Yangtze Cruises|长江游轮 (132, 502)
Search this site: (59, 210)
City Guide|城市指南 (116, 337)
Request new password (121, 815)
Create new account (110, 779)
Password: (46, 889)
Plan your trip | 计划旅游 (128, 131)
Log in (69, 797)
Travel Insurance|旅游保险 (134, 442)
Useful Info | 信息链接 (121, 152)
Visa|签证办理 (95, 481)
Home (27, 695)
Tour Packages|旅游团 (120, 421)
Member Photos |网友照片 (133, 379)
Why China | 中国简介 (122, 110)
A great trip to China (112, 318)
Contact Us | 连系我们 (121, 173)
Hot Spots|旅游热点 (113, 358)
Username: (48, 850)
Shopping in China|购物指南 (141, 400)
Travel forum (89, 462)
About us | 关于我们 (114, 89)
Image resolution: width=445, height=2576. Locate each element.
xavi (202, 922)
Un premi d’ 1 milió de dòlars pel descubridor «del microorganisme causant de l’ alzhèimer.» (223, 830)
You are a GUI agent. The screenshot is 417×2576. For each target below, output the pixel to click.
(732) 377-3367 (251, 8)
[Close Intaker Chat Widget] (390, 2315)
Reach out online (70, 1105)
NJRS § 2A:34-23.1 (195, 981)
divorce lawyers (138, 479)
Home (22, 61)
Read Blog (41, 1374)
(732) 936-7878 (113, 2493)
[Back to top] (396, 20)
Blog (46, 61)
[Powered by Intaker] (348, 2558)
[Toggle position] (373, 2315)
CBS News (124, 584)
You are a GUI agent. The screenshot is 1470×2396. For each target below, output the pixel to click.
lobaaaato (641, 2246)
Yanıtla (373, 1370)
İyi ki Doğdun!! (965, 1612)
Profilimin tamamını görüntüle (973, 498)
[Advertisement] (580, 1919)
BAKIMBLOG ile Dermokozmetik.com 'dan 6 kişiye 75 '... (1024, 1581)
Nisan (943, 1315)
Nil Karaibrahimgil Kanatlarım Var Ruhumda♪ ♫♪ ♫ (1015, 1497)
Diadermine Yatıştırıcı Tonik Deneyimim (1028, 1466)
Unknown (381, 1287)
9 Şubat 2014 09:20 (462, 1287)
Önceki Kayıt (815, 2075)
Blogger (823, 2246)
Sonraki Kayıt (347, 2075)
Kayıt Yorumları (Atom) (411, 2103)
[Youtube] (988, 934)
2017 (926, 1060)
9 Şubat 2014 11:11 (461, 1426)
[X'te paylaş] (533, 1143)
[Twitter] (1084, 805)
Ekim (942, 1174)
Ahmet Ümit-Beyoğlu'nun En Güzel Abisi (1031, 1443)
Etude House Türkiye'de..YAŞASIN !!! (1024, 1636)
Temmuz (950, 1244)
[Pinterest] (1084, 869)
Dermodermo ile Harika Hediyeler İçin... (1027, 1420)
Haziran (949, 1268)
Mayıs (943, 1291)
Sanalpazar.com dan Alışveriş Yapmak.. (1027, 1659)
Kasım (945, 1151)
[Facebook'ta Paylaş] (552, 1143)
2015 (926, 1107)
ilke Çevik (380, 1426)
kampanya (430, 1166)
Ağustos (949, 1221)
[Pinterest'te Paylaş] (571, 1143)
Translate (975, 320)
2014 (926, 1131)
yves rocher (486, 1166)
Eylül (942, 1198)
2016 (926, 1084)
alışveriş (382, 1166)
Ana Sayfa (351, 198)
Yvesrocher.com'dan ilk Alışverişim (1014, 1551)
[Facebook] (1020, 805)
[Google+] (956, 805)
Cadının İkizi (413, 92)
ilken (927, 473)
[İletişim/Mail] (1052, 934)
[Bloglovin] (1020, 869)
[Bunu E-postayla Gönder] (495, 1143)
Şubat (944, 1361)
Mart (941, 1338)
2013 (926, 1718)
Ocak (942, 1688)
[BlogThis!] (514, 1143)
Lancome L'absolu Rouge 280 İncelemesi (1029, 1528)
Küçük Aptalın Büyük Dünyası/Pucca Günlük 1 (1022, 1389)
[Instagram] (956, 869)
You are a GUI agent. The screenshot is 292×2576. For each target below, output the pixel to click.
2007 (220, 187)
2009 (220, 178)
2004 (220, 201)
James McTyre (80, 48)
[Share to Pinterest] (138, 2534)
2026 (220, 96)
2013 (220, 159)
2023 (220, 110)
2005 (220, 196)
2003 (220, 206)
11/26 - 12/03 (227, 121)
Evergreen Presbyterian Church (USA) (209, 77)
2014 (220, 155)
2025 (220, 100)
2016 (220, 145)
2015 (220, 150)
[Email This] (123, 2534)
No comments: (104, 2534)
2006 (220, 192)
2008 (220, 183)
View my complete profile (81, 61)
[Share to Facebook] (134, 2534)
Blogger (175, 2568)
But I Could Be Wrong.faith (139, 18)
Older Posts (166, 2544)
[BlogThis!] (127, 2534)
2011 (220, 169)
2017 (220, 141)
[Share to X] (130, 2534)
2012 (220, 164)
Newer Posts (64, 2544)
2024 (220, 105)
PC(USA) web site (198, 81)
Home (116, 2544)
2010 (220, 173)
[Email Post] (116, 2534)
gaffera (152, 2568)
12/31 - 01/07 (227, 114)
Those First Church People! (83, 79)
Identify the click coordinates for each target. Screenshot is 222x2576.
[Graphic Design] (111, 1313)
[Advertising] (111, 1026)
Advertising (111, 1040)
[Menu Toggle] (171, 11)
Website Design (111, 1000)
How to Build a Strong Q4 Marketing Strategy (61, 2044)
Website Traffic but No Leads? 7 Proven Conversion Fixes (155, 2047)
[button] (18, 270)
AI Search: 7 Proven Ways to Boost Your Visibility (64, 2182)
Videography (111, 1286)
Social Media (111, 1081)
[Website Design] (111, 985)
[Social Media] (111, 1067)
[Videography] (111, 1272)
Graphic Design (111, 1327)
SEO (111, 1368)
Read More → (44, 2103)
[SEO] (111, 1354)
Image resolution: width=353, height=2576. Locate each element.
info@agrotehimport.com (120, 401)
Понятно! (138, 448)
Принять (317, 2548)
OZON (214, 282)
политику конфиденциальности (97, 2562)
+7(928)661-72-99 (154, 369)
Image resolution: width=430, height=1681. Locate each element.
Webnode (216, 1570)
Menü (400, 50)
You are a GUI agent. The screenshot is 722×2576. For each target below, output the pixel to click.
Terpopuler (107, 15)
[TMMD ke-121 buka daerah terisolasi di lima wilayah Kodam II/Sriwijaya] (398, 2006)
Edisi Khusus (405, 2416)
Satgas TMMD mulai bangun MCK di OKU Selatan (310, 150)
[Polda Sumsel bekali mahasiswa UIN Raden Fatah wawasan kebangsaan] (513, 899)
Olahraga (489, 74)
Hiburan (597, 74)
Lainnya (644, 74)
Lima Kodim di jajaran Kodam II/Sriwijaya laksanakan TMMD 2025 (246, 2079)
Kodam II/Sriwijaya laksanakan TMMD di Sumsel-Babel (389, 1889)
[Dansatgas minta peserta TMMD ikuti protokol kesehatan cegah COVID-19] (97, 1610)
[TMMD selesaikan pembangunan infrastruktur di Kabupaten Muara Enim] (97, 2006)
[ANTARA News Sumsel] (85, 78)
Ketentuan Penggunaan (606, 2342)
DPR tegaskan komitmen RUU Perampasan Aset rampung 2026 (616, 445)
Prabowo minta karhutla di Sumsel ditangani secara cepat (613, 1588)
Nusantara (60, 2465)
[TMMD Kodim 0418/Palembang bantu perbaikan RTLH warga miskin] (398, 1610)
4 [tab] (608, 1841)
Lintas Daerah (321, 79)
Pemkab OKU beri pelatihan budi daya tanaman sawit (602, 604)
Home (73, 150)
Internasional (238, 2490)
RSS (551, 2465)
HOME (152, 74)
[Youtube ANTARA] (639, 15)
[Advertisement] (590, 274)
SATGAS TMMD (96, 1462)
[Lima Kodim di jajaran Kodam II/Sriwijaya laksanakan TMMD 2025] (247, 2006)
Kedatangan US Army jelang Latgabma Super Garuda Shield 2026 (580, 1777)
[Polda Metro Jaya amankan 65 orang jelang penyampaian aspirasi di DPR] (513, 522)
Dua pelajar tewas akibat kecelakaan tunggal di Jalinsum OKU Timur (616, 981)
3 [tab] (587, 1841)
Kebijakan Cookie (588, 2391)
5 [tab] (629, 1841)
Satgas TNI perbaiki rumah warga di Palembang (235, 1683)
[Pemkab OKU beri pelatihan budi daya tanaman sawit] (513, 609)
================================
DESCRIPTION OF THE TASK => Above are the entries. Quote exactly the lines from the one bearing "SEO (111, 1368)" through the one bearing "Edisi Khusus (405, 2416)".

ANSWER TO THIS EXERCISE =>
SEO (111, 1368)
Read More → (44, 2103)
[SEO] (111, 1354)
Image resolution: width=353, height=2576. Locate each element.
info@agrotehimport.com (120, 401)
Понятно! (138, 448)
Принять (317, 2548)
OZON (214, 282)
политику конфиденциальности (97, 2562)
+7(928)661-72-99 (154, 369)
Image resolution: width=430, height=1681. Locate each element.
Webnode (216, 1570)
Menü (400, 50)
You are a GUI agent. The screenshot is 722×2576. For each target below, output the pixel to click.
Terpopuler (107, 15)
[TMMD ke-121 buka daerah terisolasi di lima wilayah Kodam II/Sriwijaya] (398, 2006)
Edisi Khusus (405, 2416)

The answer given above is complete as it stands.